Mas o momento em que eu realmente percebi que tinha depressão foi quando eu tinha 12 anos. Em uma viagem, meus pais me deixaram no andar da ‘sala teen’ e foram levar a minha irmã para a ‘área kids’. Um corredor levava até onde estavam os monitores com um grupo de adolescentes — e, na minha cabeça, tudo que ouvia eram os xingamentos que usavam contra mim na escola. Saí correndo, chorando, desesperada. Quis muito morrer nesse dia.

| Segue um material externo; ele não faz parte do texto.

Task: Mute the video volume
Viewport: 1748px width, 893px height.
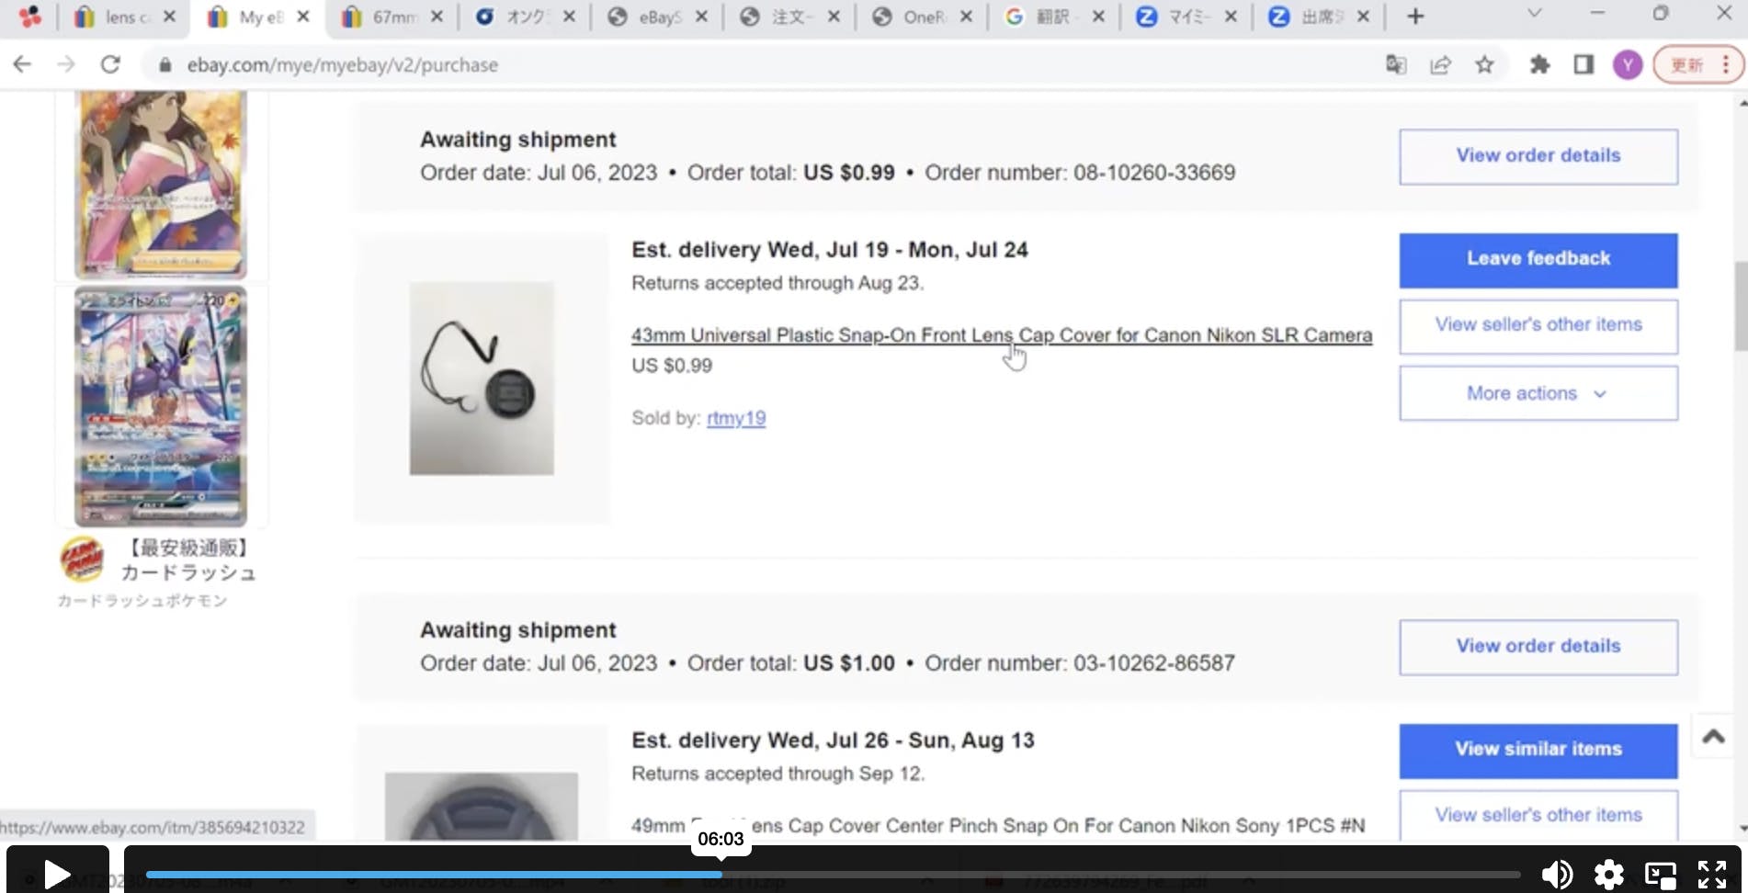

Isso foi no começo de 2014, eu ia fazer 13 anos. Ao longo do ano, comecei a sofrer de bulimia e automutilação. Mas daí, devido às dores no meu estômago de tanto vomitar e às cicatrizes no meu corpo, que eu não aguentava mais, parti pra anorexia. Era um caminho sem punições físicas, ao não ser a fome.
Dos 74 quilos com 1,64m de altura que eu tinha, fui para 48 quilos e 1,70m. Meus pais tentavam me forçar a comer e conversar comigo. Já o resto da minha família me dizia que era uma fase, que eu fazia isso porque queria.
Um dia decidi não ter mais vergonha de algo que não escolhi ter. Comecei, então, a contar para as pessoas que considerava mais amigas, achando que eu finalmente teria o apoio que precisava. Não aconteceu. Rapidamente isso se espalhou.
‘Ela quer chamar atenção’, ‘Ela nem tem nada, tá inventando’, ‘Não fica muito perto dela, ela vai tentar fazer você ter dó dela’, ‘Para de problematizar tudo, é uma coisa normal’, ‘Você tem que parar de ver problema em tudo’.
Aprendi, então, que meus amigos não entendiam o que eu estava passando. E, do resto da família, as mesmas reações: ‘É da idade’, ‘Para com isso, menina, você acha que você tá bonita assim? Tá parecendo um esqueleto!’, ‘Você não acha que tá exagerando?’, ‘Acho que isso não é doença, você só precisa ter força de vontade.’
Me fechei de novo. Mas meus pais estavam preocupados. Passou-se um ano, comecei a tomar doses elevadas de anti-depressivos, ia à psicóloga duas vezes por semana e ao psiquiatra uma vez por mês. A melhora finalmente veio.
Hoje, com 16 anos, eu não me sinto curada. Na verdade acho que nem tem cura pra isso, mas vou progredindo aos poucos, apesar das várias recaídas e dos episódios constantes de insatisfação com o meu corpo.
Nunca namorei, mas meu primeiro beijo foi aos 14 anos, logo depois de ter emagrecido 15 quilos. Relaciono isso à perda de peso até hoje. Às vezes, me pego pensando que, se eu não for magra e bonita, ninguém vai me querer, tanto como amiga, como namorada. Não consigo evitar.
Atualmente, já sou capaz de me sentir feliz em alguns momentos, e voltei a comer algumas das várias coisas das quais que eu tinha pavor, como chocolate e sorvete. Ainda não consigo comer massa ou bolo, mas consigo ficar quatro dias sem exercício sem pirar e começar a chorar.
O assunto ainda é um tabu na minha casa. Quando falei para os meus pais que queria contar minha história para ajudar pessoas que passam pelas mesmas coisas que eu, a reação foi péssima. ‘É melhor que ninguém saiba disso. Se você falar dessas coisas, sua reputação vai ficar estragada’, ‘Depois, não vai conseguir emprego’, ‘Vão falar mal de você, filha, melhor guardar pra você’.
Mas eu preciso falar.
* As opiniões aqui expressas são da autora ou do autor e não necessariamente refletem as da Revista AzMina. Nosso objetivo é estimular o debate sobre as diversas tendências do pensamento contemporâneo.